Having just finished viewing Captain Fantastic, I can't think of a better time to write about the film. it's a small indie release that came out this past year and is now up for a whole slew of awards. Hell, it's probably won some of them already, because it really is an award-worthy movie. To briefly summarize, a family has to deal with the death of the matriarch and the interaction with others on their journey proves to be somewhat tumultuous. The family has been raised in the wilderness, surviving on what's found in nature, purchasing only what's necessary. This family dichotomy leads to some tension from extended family members of the mother. I think that about sums it up.
I suppose there's a bunch of underlying themes within the movie that are brought to light by the various children in the family. Called into question are a slew of societal norms and practices, from obesity to the ridiculousness of wealth, and excessive land ownership. As the children range in age from I'd think around five to eighteen, the commentary is delivered in a unique and pleasing way. Hearing an eight year old recite parts of the Bill Of Rights and then clarify what that bill is in their own words is a pretty rare occurrence.

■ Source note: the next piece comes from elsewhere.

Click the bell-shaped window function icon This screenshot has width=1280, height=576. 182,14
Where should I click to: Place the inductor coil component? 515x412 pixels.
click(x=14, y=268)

Children celebrating Noam Chomsky made me chuckle because although it is a bit absurd, it is pretty great. The children were portrayed in the film as well above the societal standard for even intellectual adults and there were even scenes meant to specifically point out how intelligent the children are. Adversely, the children aren't necessarily adapted to "normal" society in the common sense. Big chain retail stores, money as power, those in charge ruling over those without power, etc. are all dealt with at various points throughout the movie. This maladaptive theme manifests in a couple ways with a couple of the children as well as the father (well-played by Viggo Mortensen). I don't want to give away some of the pivotal plot points of the film, so I'll attempt to simply suggest that the points are quite good and really allow for the audience to enjoy the trip that the family is taking.
I think overall the movie is sweet and has a charm not unlike another favourite of mine, Little Miss Sunshine. It is categorized as both a comedy and a drama, but the former is misleading. While there are a few humorous parts, I wouldn't call it a comedy by any stretch. It's definitely an indie drama, but those laughs do keep the film from becoming weighed down by its own material. I recommend the film to those that like seeing children suggest "sticking it to the man" and people that appreciate a bit of rebellion from the humdrum routine carved into society on a daily basis, it's a must-see. I applaud the children in the film for really embodying the intellectual and physically strenuous roles with an apparent ease. I feel like I should watch more films with Viggo Mortensen and might just do that.